General Advocate of the European Court of Justice
- In office 28 November 2012 – 7 October 2019

Personal details
- Born: 31 January 1961 (age 65) Stockholm, Sweden
- Spouse: Marianne Wahl
- Children: 2 daughters

= Nils Wahl =

Swedish jurist and lawyer

Nils Robert Wahl (born 31 January 1961 in Stockholm) is a Swedish jurist, lawyer, and former judge of the European Court of Justice in 2019 to 2024. He was a judge at the Tribunal from 2006 to 2012, and was the and Advocate General at the Court from 2012 to 2019.

==Biography==

Wahl was born in Stockholm in 1961. He earned an LL.M. in 1987 and a PhD in 1995 from the Stockholm University. Wahl defended the thesis "Competition conditions: on the relationship between EC competition law and national competition law" in 1994. He was installed as professor of European integration law in 2001.

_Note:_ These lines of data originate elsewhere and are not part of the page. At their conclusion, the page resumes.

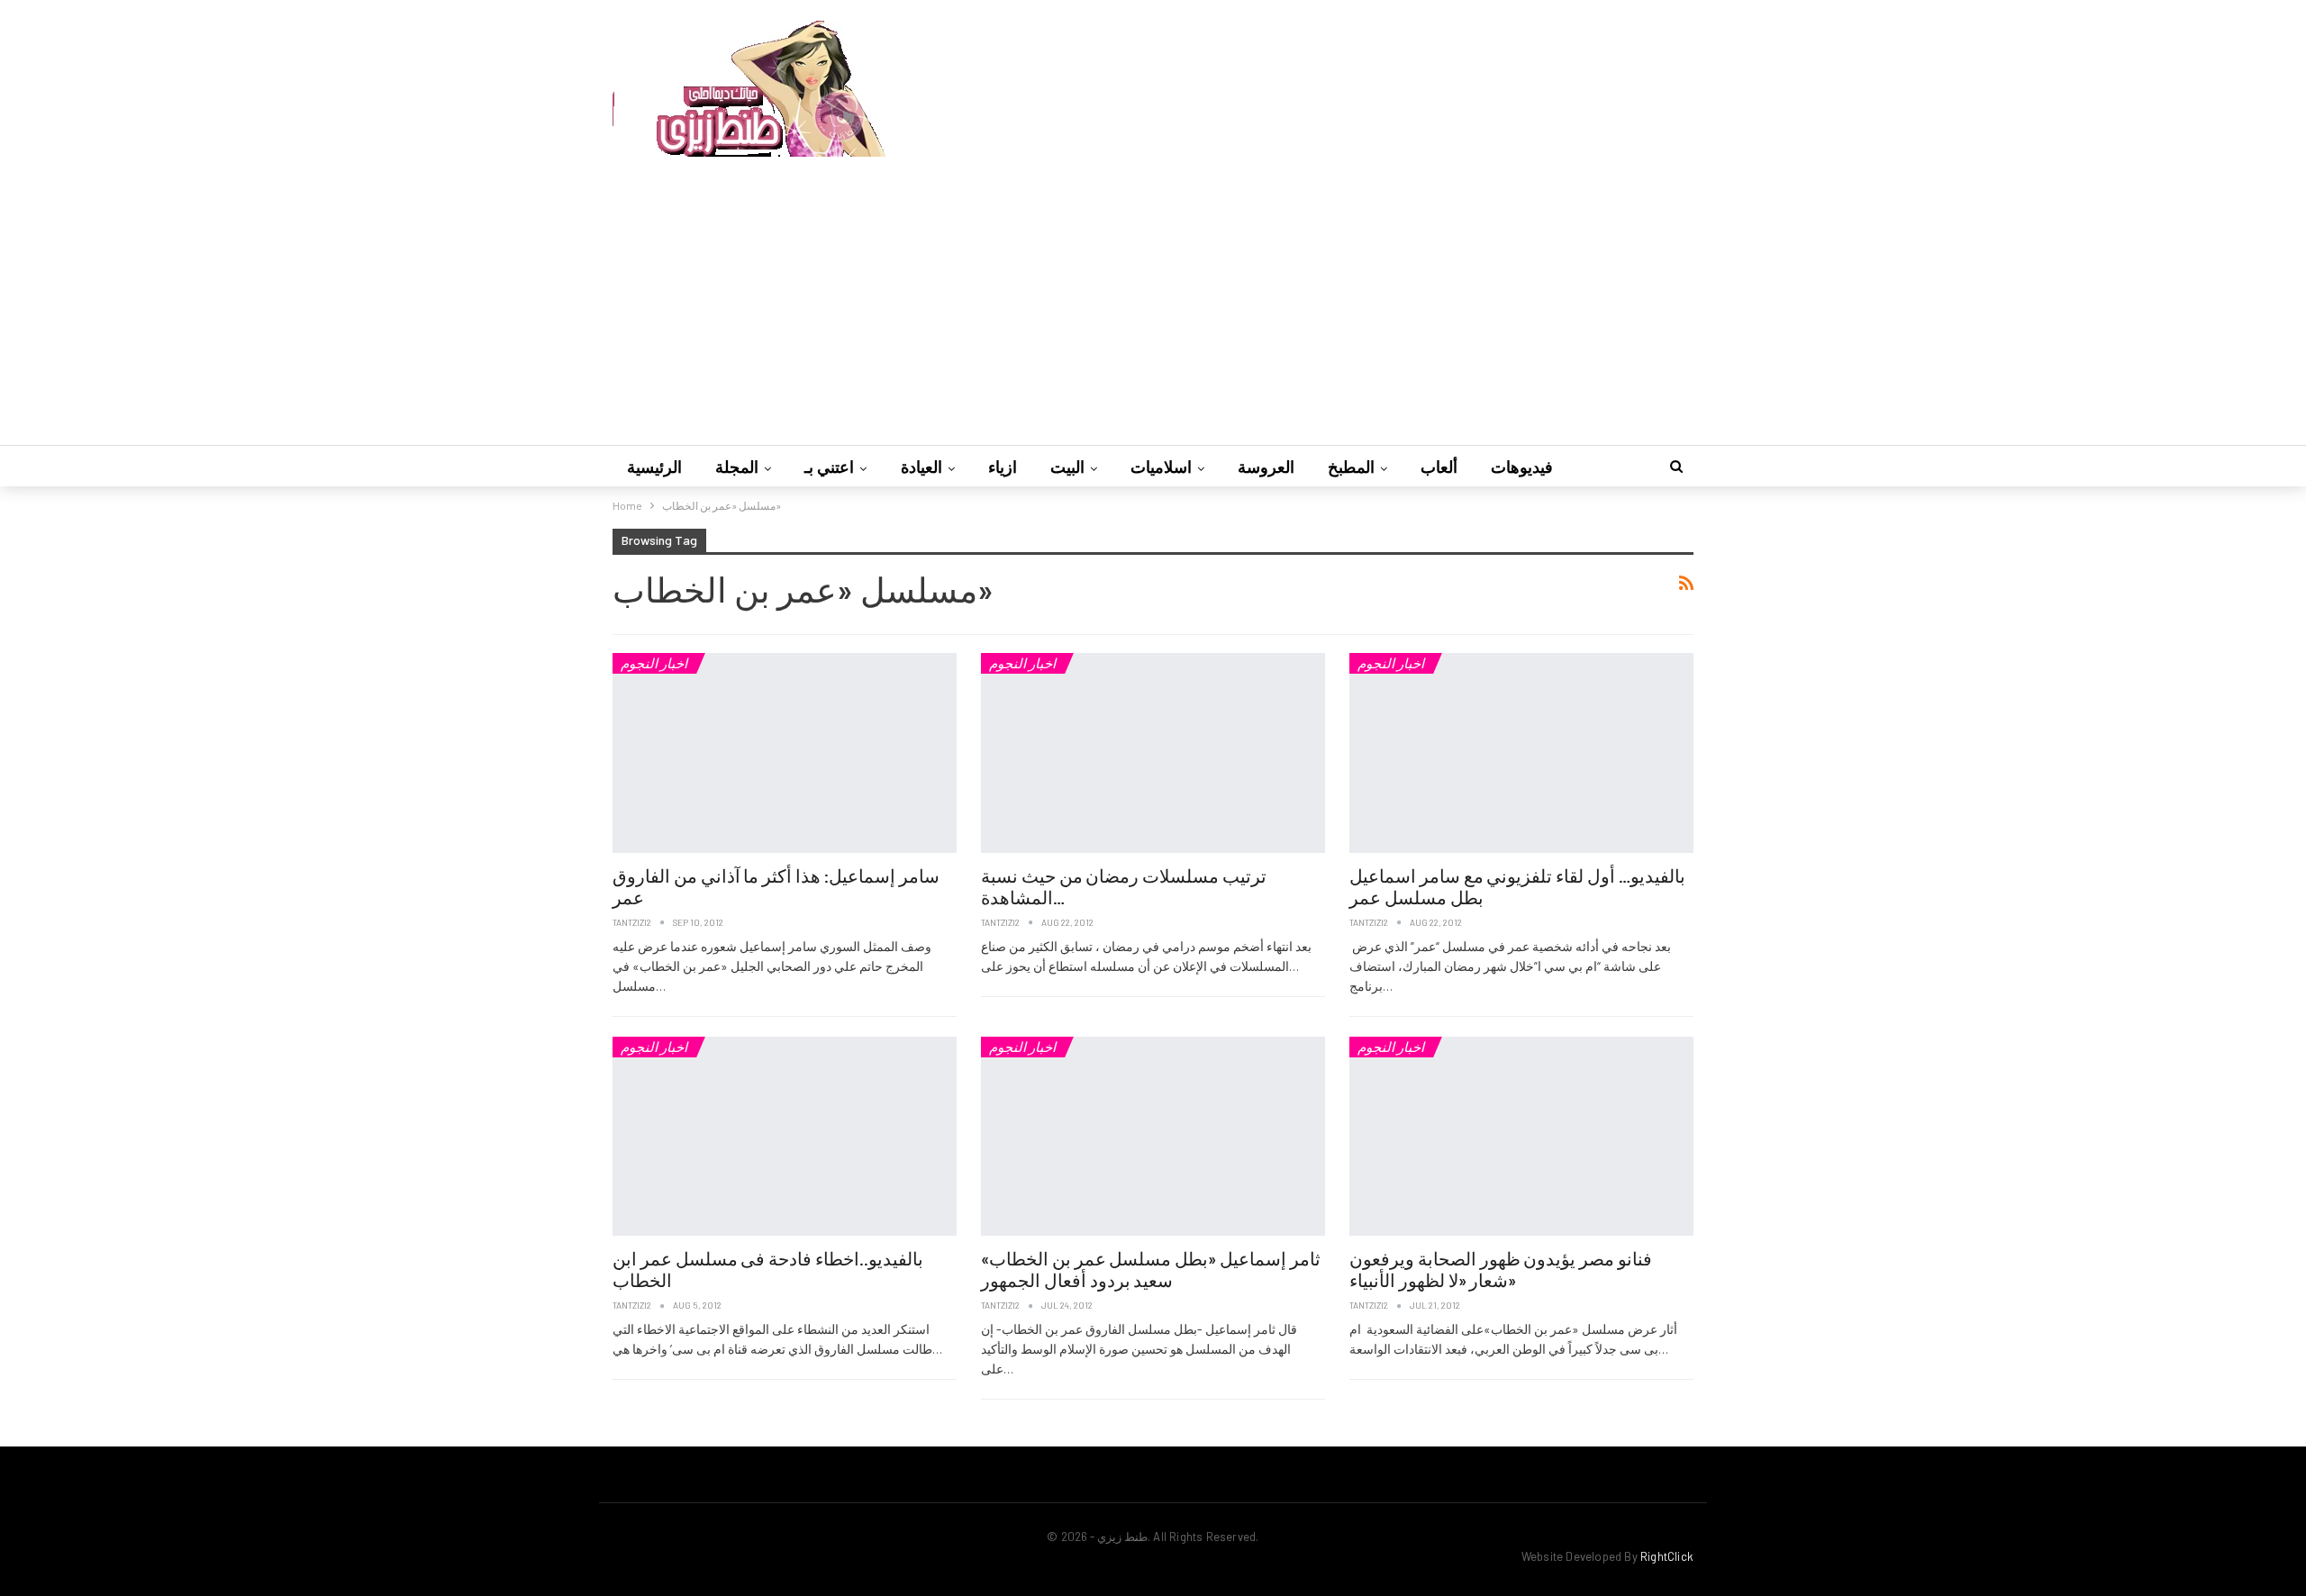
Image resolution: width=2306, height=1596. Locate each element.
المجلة (736, 466)
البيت (1067, 466)
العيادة (921, 466)
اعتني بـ (829, 466)
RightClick (1666, 1556)
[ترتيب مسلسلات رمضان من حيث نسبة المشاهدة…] (1153, 753)
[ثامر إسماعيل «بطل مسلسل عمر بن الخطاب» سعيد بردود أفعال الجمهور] (1153, 1137)
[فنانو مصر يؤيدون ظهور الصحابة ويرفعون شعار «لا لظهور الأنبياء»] (1521, 1137)
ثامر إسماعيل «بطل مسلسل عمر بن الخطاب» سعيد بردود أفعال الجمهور (1151, 1269)
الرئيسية (654, 466)
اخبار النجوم (654, 663)
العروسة (1266, 466)
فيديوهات (1522, 466)
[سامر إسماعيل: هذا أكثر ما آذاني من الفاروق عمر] (785, 753)
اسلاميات (1161, 466)
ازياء (1002, 466)
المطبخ (1351, 466)
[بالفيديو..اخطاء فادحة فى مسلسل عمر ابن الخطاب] (785, 1137)
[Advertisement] (1153, 292)
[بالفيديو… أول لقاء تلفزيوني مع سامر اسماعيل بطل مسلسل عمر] (1521, 753)
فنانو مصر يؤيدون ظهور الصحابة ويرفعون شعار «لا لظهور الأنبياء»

Wahl has had several assignments as an expert in competition law, including the fight against cartels and review of Swedish competition legislation. He participated in the investigative work before Sweden's entry into the EU and was a member of the Council for Competition until it was dissolved. Wahl was CEO of the Foundation for Faculty Courses at Stockholm University between 1993 and 2004.

At the 2001 legal meeting, he was awarded the Tore Almén prize for the work "Competitive damage. Liability for damages in the event of a breach of EC competition rules and the Swedish Competition Act."

On 27 April 2006, the government announced that it had nominated Wahl as a new Swedish judge at the tribunal within the European Court of Justice. On 25 April 2012, he was appointed Advocate General by the representatives of the governments of the Member States for the period from 7 October 2012 to 6 October 2018. On 28 November 2012, he took his oath as Advocate General before the Court.

In 2019, Wahl was appointed as a judge in the European Court of Justice, and took oath to the court on 7 October.

==Family==

He lives at Hadeholm's manor outside Gävle with his wife Marianne Wahl. They have two daughters.